» EXCERPT TO READ:
== == ==
- RCS Logo from 2017-present

Address
- 5285 Dequindre Rochester Hills, Michigan, 48307 United States

District information
- Type: Public
- Grades: PreK–12
- Established: 1949
- President: N/A (Jayson Blake as Acting President)
- Vice-president: Jayson Blake
- Superintendent: Nicholas Russo
- Schools: 22 schools, including 13 elementary schools, 4 middle schools, 3 high schools
- Budget: Operating expenditures 2023-2024 $227,354,503
- NCES District ID: 2629940

Students and staff
- Students: 14,868 (2024–2025)
- Teachers: 771.2 (on an FTE basis) (2024-2025)
- Staff: 2,057.37 FTE (2024-2025)
- Student–teacher ratio: 19.28 (2024-2025)

Other information
- Website: www.rochester.k12.mi.us

= Rochester Community Schools (Michigan) =

School district in Michigan, United States

Rochester Community Schools (RCS) is a public school district in Metro Detroit in the U.S. state of Michigan, serving Rochester, most of Rochester Hills and Oakland Township, and small portions of Auburn Hills, Orion Township, Shelby Township, and Washington Township. As of the 2023–24 academic year, the district enrolled 14,980 students.

== History ==
Prior to 1949, there were several small school districts within the current district's boundaries. Each district had a single school that did not include high school grades, whereas the school district in Rochester itself included a high school. Because of Avon Township's rising population and the need for students to be guaranteed a high school education, the small districts consolidated with the Rochester district in April 1949. The new district was called Rochester Community Schools and it consolidated the following districts: Rochester, Avon, Brewster, Hamlin, and Ross.
== == ==
» GIVEN INFORMATION:
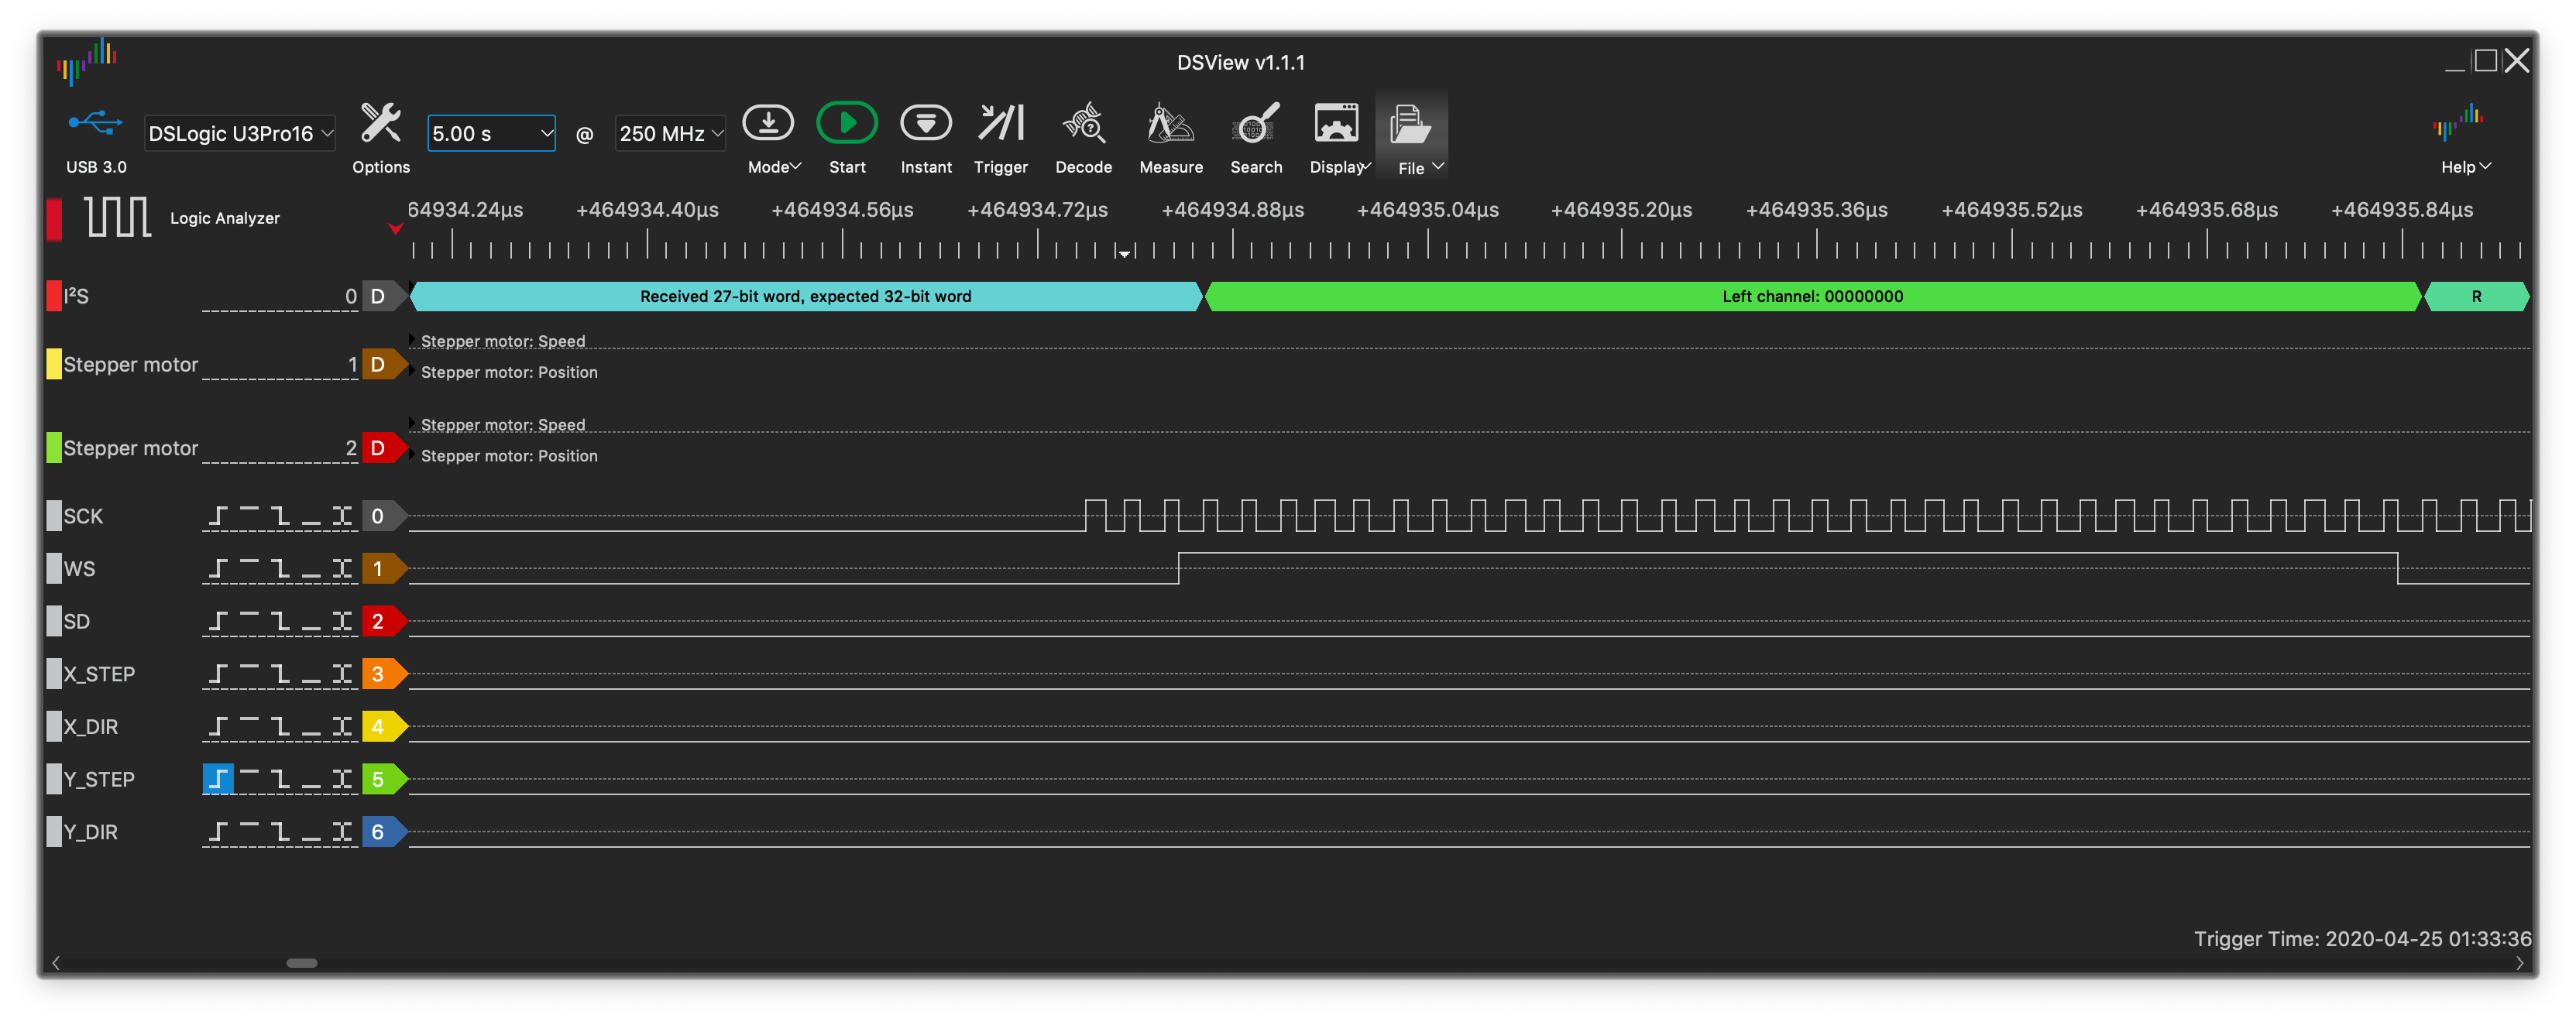Image resolution: width=2576 pixels, height=1022 pixels.
Task: Open the 250 MHz sample rate dropdown
Action: pos(670,133)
== == ==
» DIRECTIONS: From the Rochester Community Schools article above, extract the passage from "School district in Michigan, United" to "enrolled 14,980 students." word for word.

» SOLUTION:
School district in Michigan, United States

Rochester Community Schools (RCS) is a public school district in Metro Detroit in the U.S. state of Michigan, serving Rochester, most of Rochester Hills and Oakland Township, and small portions of Auburn Hills, Orion Township, Shelby Township, and Washington Township. As of the 2023–24 academic year, the district enrolled 14,980 students.